Ignoring concussion symptoms is predominantly an “interior” decision, a judgment call, equivalent to knights going into battle without protective armor or gunfighters dodging bullets without Kevlar vests.
On the more common upside, if you’re noticeably and continually improving each day, it’s an excellent sign. As you become aware of reductions and absences of symptoms, confidence in your ability to improve is restored. The probability is high that your recovery is progressing in a timely manner. The internal and uplifting recognition that you are healing is real and reliable. You’re on the way back. This subjective perception contributes immeasurably to the mechanisms of natural recovery and represents a trustworthy benchmark in the journey back to pre-concussion wellness.
A concussion recovery in progress, regardless of how it is initiated, is a prime example of natural healing assisted solely by genetics, time and nature. But don’t forget that as long as any symptom(s) still remain, or fleetingly reoccur, it’s not yet time to break out the celebration gear. Stay with the RRTP guidelines, be at peace, continue to experience progressive improvement, and save the celebration until after all your symptoms are gone.

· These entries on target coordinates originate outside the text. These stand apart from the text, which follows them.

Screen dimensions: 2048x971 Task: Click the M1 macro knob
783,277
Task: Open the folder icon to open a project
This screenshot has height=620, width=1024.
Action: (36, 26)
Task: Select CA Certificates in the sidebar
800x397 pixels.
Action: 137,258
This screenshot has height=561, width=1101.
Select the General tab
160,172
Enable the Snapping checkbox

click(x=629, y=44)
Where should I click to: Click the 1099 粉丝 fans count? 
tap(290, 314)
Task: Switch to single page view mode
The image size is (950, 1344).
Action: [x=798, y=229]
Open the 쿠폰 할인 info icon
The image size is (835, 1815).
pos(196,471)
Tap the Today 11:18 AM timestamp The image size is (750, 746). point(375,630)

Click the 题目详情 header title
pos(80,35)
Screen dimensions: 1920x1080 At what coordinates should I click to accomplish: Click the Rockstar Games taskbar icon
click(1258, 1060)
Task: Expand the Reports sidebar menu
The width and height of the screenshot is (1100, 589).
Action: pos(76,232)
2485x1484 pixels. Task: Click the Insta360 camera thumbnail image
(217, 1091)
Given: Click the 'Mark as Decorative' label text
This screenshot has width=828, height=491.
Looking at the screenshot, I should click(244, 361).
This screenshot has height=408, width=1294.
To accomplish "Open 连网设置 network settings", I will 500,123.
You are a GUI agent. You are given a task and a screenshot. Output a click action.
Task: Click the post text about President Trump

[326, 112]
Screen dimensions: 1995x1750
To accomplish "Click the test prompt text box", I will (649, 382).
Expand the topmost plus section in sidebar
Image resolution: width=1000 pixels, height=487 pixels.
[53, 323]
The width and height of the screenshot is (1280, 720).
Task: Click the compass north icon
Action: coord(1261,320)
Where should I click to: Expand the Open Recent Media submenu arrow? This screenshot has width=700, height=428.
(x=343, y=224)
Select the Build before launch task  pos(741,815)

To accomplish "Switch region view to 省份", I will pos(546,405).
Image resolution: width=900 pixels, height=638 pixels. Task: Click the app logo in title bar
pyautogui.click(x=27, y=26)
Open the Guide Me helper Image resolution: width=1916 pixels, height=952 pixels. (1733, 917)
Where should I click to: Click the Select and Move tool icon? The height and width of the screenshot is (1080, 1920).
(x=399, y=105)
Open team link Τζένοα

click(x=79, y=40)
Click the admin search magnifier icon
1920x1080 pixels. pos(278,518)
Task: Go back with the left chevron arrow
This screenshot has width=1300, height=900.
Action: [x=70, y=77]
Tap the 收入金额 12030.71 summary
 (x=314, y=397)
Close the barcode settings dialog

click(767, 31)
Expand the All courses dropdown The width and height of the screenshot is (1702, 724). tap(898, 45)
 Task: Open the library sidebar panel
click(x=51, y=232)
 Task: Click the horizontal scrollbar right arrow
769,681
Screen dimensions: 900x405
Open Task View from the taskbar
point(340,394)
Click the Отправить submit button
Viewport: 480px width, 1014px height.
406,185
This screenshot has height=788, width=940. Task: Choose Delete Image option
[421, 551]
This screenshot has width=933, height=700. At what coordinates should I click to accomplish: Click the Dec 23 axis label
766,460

During the latter stages of recovery, when most symptoms have ceased and you’re clearly on the way back, be aware of the increase in outside influences, the reappearance of friends and associates, involvement with entertainment and most especially the quality of thoughts. Thoughts are things. They create realities. The wrong thoughts can easily knock you off the path to recovery. The mind is a great asset when it’s working on your behalf, but a formidable adversary when it works against you. Don’t embrace any line of thinking that does not support your full recovery.
As affirmed elsewhere, and integral to the CRP perspective, the time it takes for an athlete to recover from a concussion is the most important and potentially influential recovery factor of them all. Why? Because the details of a concussion recovery, including the amount of time a recovery takes, become encoded and carry the potential to partially influence or entirely govern similar future head trauma recoveries.
In other words, a slow concussion recovery in the present will likely predispose a slow recovery in the future. Likewise, a swift recovery from a concussion now will likely predispose a similarly swift future recovery. But a full recovery is essential, regardless of the amount of time it takes. no matter what the future holds.
So, fast, slow, or somewhere in between, patiently and honestly waiting for all post-concussion symptoms to pass before resuming any activities or play is an indispensable safeguard for your present and future health.
In the absence of a spontaneous or assisted recovery, the RRTP guidelines are your very best friend.